I am gravely concerned that this trend could impact
companies' compliance with the Military Lending Act and the
Federal consumer financial laws that protect servicemembers
and their families. The impact would be dire--effectively
stripping servicemembers and their families of legal
protections that are critical to maintaining military
readiness and preventing involuntary separations, goals which
the Department of Defense reaffirmed when finalizing the 2015
regulations implementing the MLA. In the Fifth Circuit alone,
which covers Texas, Louisiana and Mississippi, this could
affect 300,000 servicemembers and their families.

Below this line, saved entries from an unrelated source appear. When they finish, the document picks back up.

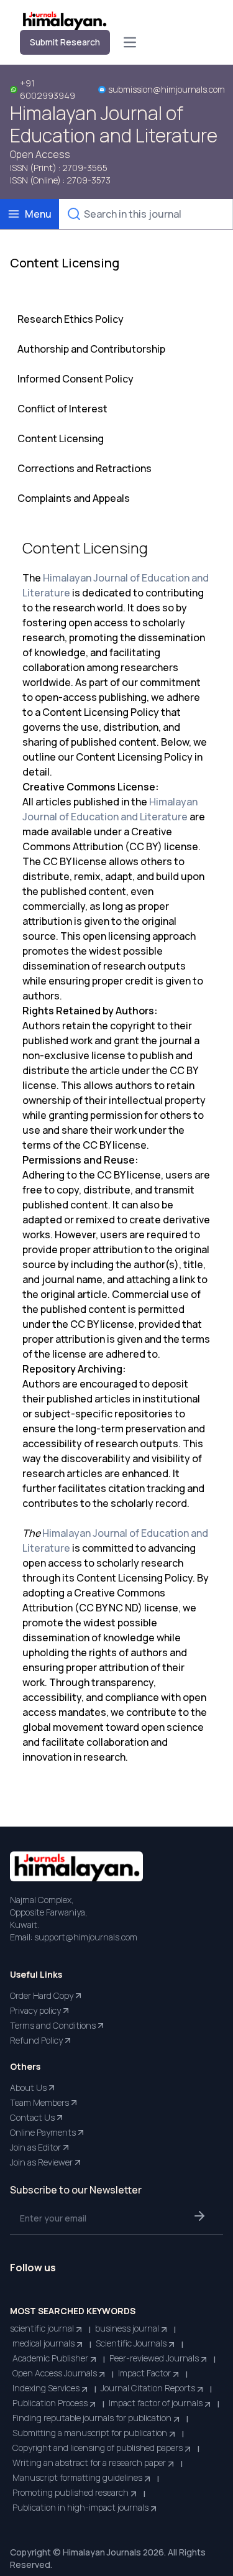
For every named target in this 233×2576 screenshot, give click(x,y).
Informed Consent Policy (75, 379)
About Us (28, 2087)
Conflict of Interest (62, 408)
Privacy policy (35, 2010)
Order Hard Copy (41, 1995)
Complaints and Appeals (73, 498)
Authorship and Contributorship (91, 349)
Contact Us (32, 2117)
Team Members (39, 2102)
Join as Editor (35, 2147)
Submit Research (65, 42)
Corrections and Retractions (84, 468)
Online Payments (43, 2132)
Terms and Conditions (53, 2025)
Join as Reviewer (41, 2162)
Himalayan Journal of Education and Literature (113, 124)
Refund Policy (36, 2040)
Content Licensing (60, 438)
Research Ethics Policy (70, 319)
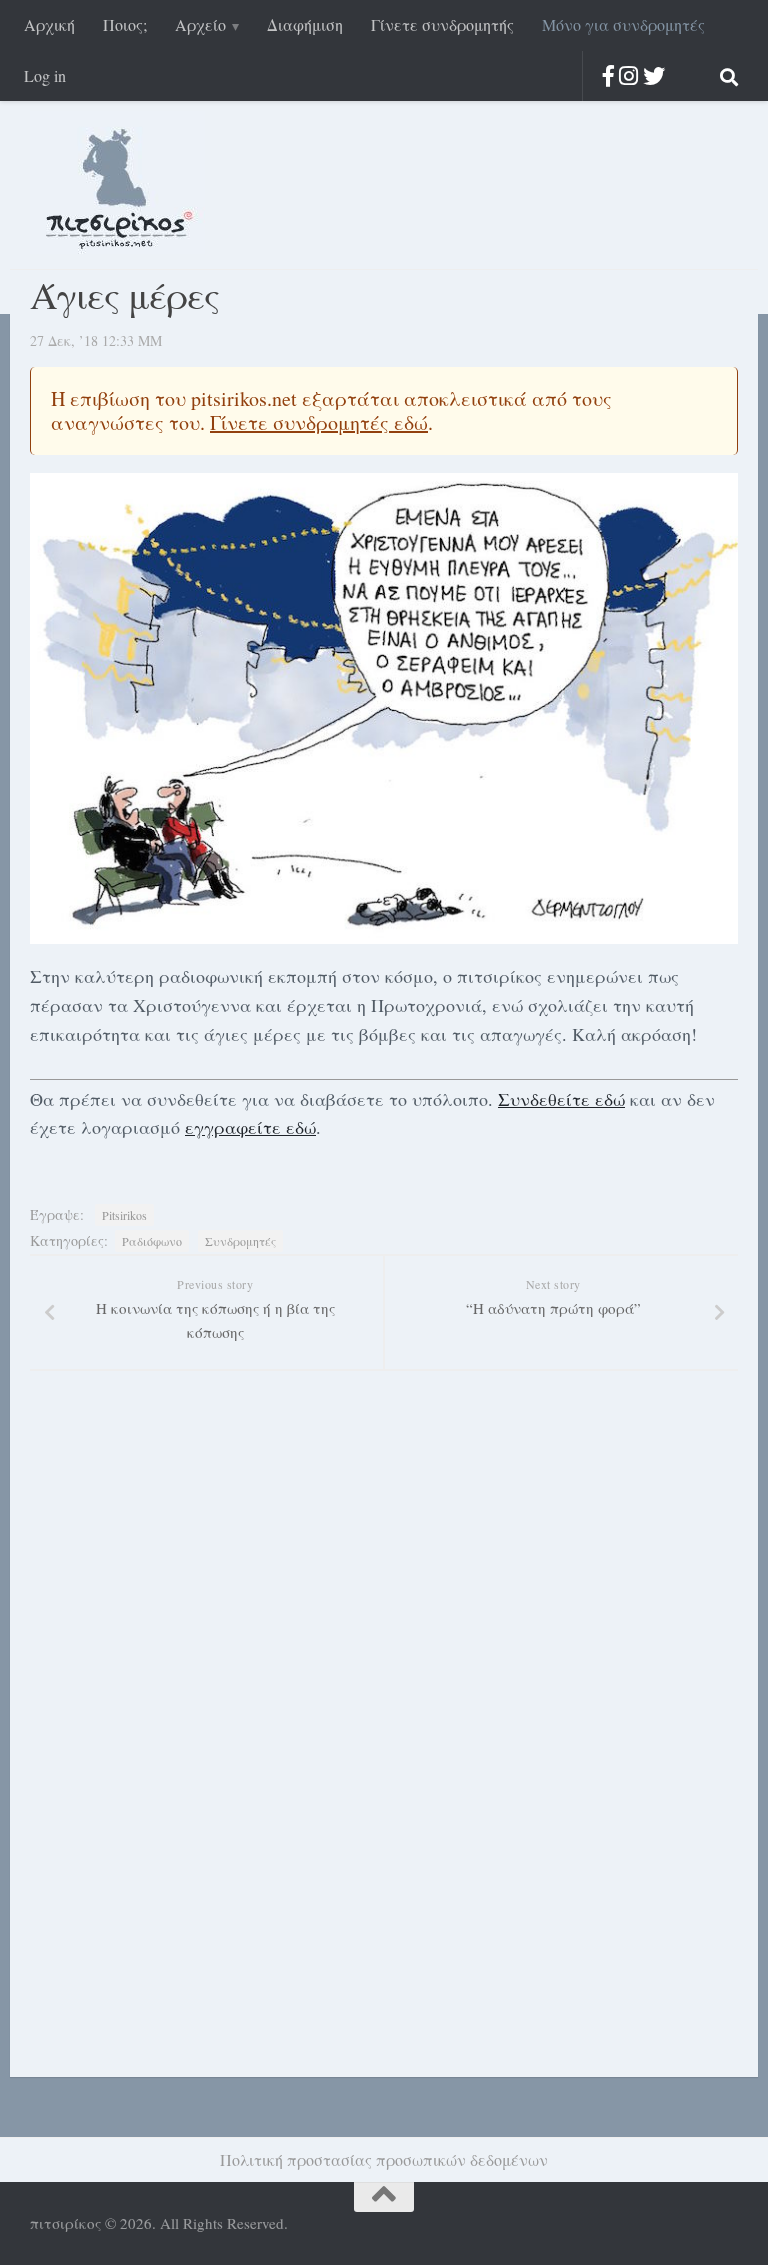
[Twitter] (654, 75)
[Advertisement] (160, 1751)
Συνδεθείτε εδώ (561, 1099)
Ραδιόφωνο (152, 1241)
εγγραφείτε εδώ (250, 1127)
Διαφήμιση (305, 24)
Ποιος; (125, 24)
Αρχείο (200, 24)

The CFPB shares your commitment to protecting
servicemembers in the consumer financial marketplace, and I
appreciate your efforts to ensure that military financial
protections such as the MLA are being implemented as Congress
intended. Thank you for your attention to this important
issue.
Should you have any additional questions, please do not
hesitate to contact me or have your staff contact Janel
Fitzhugh in the CFPB's Office of Legislative Affairs.
Sincerely,
Rohit Chopra,
Director.
Mr. REED. Mr. President, the Military Officers Association of America
and a dozen veterans organizations have validated the CFPB's strong
track record. In their words:
All told, the CFPB has become an indispensable agency for
protecting the legal rights and financial readiness of
servicemembers, veterans, and their families. The stability
of the CFPB's funding is therefore vital to the tremendous
work it does on [their] behalf.
Finally, let me add that it is not just average Americans who will be
put at risk. Responsible lenders will lose the protections of the
regulatory safe harbors created by the CFPB. These rules essentially
protect the industry against the risk of enforcement, so long as they
play by the rules and provide standardized disclosures in plain
English. Those responsible actors in our financial system, who extend
credit on fair terms and deal honestly with their customers, have a lot
to lose.
It all adds up to this: The Fifth Circuit's decision prioritizes the
interests of predatory lenders over responsible lenders, relies on
falsehoods over facts, and chooses chaos over stability. That is
certainly not what any court should be doing.
I hope sincerely that the Supreme Court reverses the Fifth Circuit's
dangerous decision. I hope it recognizes that this is not about
expensive lawyers and trade associations and big businesses. This is
about Americans, many of them wearing the uniform of our country. They
deserve the sympathy and the support of the Court.
I yield the floor.
I suggest the absence of a quorum.
The PRESIDING OFFICER. The clerk will call the roll.
The senior assistant legislative clerk proceeded to call the roll.
Mr. REED. Mr. President, I ask unanimous consent that the order for
the quorum call be rescinded.
The PRESIDING OFFICER. Without objection, it is so ordered.